Aim of the task: Format the lines of the data below as a numbered list, starting with the line that contains "You are a GUI" and going on through the line that contains "The width and". Leave out any blank lines.

Input for this task:

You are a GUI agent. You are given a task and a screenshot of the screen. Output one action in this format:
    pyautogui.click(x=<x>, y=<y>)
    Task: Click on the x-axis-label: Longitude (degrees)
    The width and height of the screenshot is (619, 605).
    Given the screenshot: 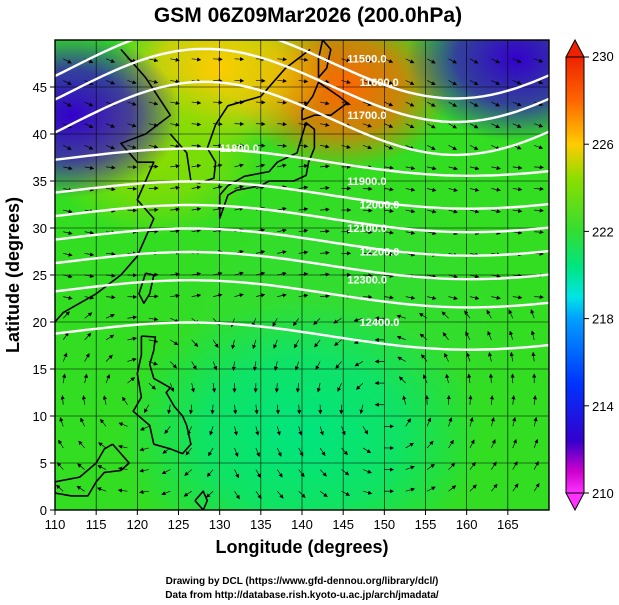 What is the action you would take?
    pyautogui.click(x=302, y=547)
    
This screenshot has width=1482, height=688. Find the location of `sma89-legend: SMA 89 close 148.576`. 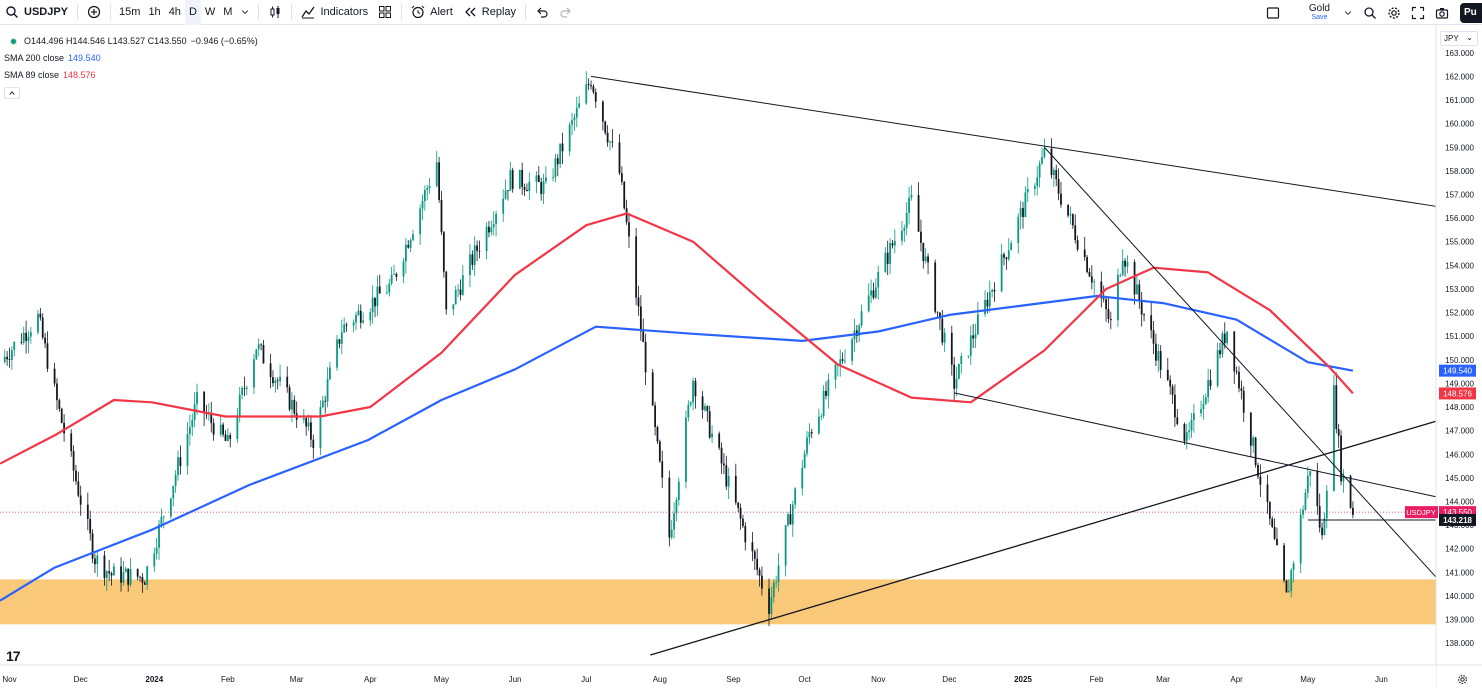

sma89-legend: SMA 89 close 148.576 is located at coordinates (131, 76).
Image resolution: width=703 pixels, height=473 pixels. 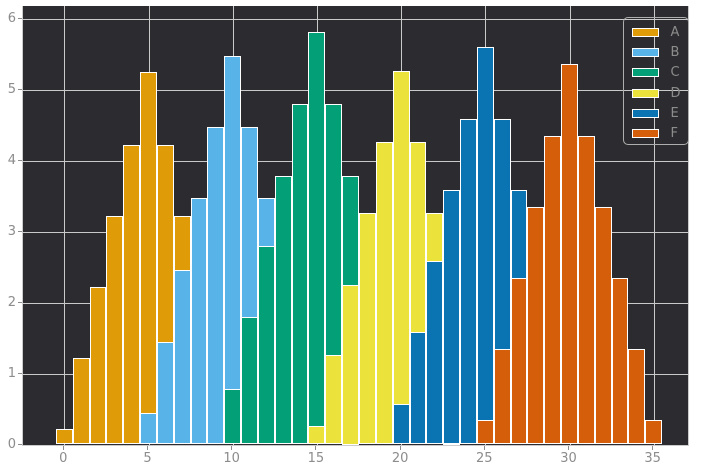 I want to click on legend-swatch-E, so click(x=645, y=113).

--

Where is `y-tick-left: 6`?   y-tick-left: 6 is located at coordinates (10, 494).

Exercise response:
1. You are a GUI agent. You are given a task and a screenshot of the screen. Output one action in this format:
2.     pyautogui.click(x=<x>, y=<y>)
3.     Task: Click on the x-axis-label: Longitude (degrees)
4.     The width and height of the screenshot is (619, 605).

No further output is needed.